One frigid, snowy day last winter when Dan was down and out with a cold, his sister Trisha brought over a big tunjura (a big pot) of vegetable soup. It’s the kind of soup that wouldn’t typically get me to turn my head, thinking from the looks of it that it’s just all about duty, and not so much about desire. If I saw this soup on a menu, I’d go for the other one. I know I sound like the children in the family, who I always try to talk out of their culinary hesitations.
I served Dan a huge bowl and decided I wasn’t so hungry myself.
The next day, lunch came around and the soup was there. I thought I’d better eat a bowl to help me avoid catching Dan’s pestilence, a duty to myself. I warmed up one ladle-full–that’d be plenty of what seemed like stew with all of the chickpeas and kale, the tomatoes and corn too. My own sister Peg will tell you that I am not partial to stew, pretty much ever. She knows this because it is among her favorites to make and eat, and she is offended that I don’t feel the same.
But Trisha, she hit her stew/soup with cayenne, which contrasts perfectly with the sweetness of the butternut squash. I think she had even called it squash soup, which is almost always a cream-based pureed soup of the sort I am drawn to, but the sort that my constitution will not let me eat (at all). It was a refreshing change to see the squash as one element among many in a brothy, good-for-you base.

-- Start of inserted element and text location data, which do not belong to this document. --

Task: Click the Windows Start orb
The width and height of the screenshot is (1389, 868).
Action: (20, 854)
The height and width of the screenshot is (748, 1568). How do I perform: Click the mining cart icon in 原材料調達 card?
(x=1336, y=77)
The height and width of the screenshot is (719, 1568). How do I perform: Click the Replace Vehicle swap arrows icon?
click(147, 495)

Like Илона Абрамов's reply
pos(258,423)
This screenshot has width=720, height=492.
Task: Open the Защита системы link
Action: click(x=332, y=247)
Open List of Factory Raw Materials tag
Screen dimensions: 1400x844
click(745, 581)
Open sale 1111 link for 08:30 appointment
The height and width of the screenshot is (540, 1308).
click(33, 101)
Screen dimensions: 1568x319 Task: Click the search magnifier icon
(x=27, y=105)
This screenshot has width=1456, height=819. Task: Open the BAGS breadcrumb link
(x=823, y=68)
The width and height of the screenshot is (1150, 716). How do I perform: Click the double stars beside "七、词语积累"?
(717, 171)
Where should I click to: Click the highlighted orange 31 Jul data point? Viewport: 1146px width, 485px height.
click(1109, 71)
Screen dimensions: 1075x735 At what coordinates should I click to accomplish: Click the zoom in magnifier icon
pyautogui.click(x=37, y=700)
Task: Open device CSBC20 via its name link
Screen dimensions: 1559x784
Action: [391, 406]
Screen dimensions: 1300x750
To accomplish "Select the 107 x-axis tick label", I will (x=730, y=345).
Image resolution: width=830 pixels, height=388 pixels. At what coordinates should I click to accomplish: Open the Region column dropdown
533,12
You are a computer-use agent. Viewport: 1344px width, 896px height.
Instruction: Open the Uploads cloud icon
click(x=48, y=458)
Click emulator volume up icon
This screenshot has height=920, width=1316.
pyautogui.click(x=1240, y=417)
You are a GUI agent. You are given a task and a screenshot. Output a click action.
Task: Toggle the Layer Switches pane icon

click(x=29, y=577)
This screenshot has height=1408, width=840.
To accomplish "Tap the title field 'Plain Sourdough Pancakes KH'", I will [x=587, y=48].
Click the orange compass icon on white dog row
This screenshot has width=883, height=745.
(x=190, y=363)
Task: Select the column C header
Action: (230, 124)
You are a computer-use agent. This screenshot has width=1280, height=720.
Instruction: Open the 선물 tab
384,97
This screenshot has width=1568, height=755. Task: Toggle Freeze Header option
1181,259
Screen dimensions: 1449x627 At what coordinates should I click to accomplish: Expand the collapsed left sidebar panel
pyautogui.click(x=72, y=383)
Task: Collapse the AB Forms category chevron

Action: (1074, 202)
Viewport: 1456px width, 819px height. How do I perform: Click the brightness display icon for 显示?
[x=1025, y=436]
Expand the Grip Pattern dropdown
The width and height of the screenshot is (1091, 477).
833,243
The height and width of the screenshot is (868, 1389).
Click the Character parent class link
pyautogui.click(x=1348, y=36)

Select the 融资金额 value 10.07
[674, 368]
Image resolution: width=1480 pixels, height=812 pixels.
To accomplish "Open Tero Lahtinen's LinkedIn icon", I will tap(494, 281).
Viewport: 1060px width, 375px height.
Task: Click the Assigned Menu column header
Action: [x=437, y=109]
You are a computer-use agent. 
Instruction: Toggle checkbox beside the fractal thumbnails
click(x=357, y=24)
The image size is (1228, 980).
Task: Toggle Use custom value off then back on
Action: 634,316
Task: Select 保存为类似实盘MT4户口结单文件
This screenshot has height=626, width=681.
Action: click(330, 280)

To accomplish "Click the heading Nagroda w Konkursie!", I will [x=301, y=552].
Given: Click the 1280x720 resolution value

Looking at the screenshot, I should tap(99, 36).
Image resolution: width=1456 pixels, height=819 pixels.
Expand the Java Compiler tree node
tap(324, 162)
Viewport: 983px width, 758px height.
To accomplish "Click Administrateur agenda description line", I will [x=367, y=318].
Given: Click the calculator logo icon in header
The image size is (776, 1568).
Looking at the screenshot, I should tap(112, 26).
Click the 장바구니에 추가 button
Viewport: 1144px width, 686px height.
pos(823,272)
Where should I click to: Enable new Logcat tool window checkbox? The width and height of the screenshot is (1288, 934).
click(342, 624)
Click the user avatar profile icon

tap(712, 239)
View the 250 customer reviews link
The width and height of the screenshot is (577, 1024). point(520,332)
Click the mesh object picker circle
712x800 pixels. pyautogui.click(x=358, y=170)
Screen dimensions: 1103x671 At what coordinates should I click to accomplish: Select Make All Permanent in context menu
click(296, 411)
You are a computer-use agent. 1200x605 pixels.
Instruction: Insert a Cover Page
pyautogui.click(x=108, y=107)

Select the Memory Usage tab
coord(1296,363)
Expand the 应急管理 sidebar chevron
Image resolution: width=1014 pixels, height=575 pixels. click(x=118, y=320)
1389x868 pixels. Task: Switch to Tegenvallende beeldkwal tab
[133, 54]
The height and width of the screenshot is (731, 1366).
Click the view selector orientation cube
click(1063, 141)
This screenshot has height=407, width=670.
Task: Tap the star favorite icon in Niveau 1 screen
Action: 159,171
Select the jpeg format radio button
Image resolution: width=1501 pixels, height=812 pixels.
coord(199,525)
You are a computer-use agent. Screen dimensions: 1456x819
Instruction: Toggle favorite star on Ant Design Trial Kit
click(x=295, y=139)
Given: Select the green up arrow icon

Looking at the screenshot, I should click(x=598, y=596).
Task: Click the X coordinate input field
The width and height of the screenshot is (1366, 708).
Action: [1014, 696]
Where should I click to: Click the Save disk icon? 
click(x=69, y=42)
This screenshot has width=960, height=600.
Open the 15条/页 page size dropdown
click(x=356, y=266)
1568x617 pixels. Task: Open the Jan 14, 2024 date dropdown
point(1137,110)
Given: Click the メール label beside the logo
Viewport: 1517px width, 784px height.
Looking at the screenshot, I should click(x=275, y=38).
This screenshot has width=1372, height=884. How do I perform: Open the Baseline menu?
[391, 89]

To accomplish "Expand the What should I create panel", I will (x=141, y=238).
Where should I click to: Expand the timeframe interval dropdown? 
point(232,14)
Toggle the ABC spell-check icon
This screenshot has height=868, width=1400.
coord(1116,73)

My first spoonful was lazy and indifferent, taken while I did something else. What I tasted was so excellent, I had to stop what I was doing and focus. With every bite my mind and taste buds were at work to figure out what was going on in there so I could recreate it. There was a hefty helping of chickpeas, and the pot was finished off with a shower of curly kale. The chickpeas gave me every right to consider this a Lebanese-style soup (that’s how I am with ingredients: if one of our favorites is in there, then Lebanese it is. Call it selfish or creative or what you will. I call it claiming our own for our own…).
This soup-of-obligation turned out to be absolutely delectable soup, Lebanese soup!, a soup I finished off right then and there, much to Dan’s disappointment when he came home that night thinking of a big bowl for himself.
I should have known the soup would be this good. Trisha got the initial recipe from our sister-in-law Diane, another superb cook, and when food starts making the rounds in the family like that, you know there is a reason: it tastes great.
When I asked for the recipe, Trisha talked about the ease of it, how you toss in what you have on hand in the way of vegetables, and stalk your pantry and freezer for staples like diced tomatoes and corn. She had creamed corn on the shelf that day and used it, so that’s what I always use now too. If your grocery sells diced fresh butternut squash, the soup practically makes itself.
As for the kale, well, Dan has left every kale attempt I’ve made for him uneaten on the plate. He tries to hide it under a piece of pita.
But here in our Lebanese vegetable soup, the kale is so key to texture and goodness that I keep adding more every time I reheat the pot so there will be plenty of kale in every bowl. Dan says if kale can taste like that, he loves kale. It’s like adding the chard to our Garlicky Lentil Soup—it takes everything up not one or two notches, but all the way from duty to delicious.
- 2 tablespoons extra-virgin olive oil
- 1 small yellow onion, diced
- 2 medium carrots, diced
- 2 celery stalks, diced
- 2 teaspoons kosher salt, plus more as needed
- 2 cups diced butternut squash
- 2 cups or 1 16-20 ounce can chickpeas
- 2 cups or 1 16-20 ounce can diced tomatoes
- 2 cups or 1 16 ounce can corn or creamed corn
- 6 to 8 cups vegetable or chicken stock
- 4 sprigs fresh thyme
- Freshly ground black pepper
- ¼ teaspoon cayenne pepper
- 1 tablespoon honey
- 5-6 cups coarsely chopped kale
- In a large soup pot (5-quart or larger), warm the olive oil over medium heat. Add the onion, carrots, celery, and a teaspoon of salt and stir to coat with the oil. Cover and cook, stirring occasionally, until the vegetables are soft but not browned.
- Stir in the butternut squash and cover the pot again, cooking and stirring occasionally for a minute or two, until the squash just begins to soften. Add the chickpeas, tomatoes, corn, stock and thyme. Season with black pepper, cayenne pepper, and honey and stir well. Cover the pot and simmer on medium-low heat for about 20 minutes.
- Taste and adjust seasoning. Stir in the kale and cook for about 5 minutes, or until the kale is softened. Pull out the thyme stems from the pot, and serve the soup warm.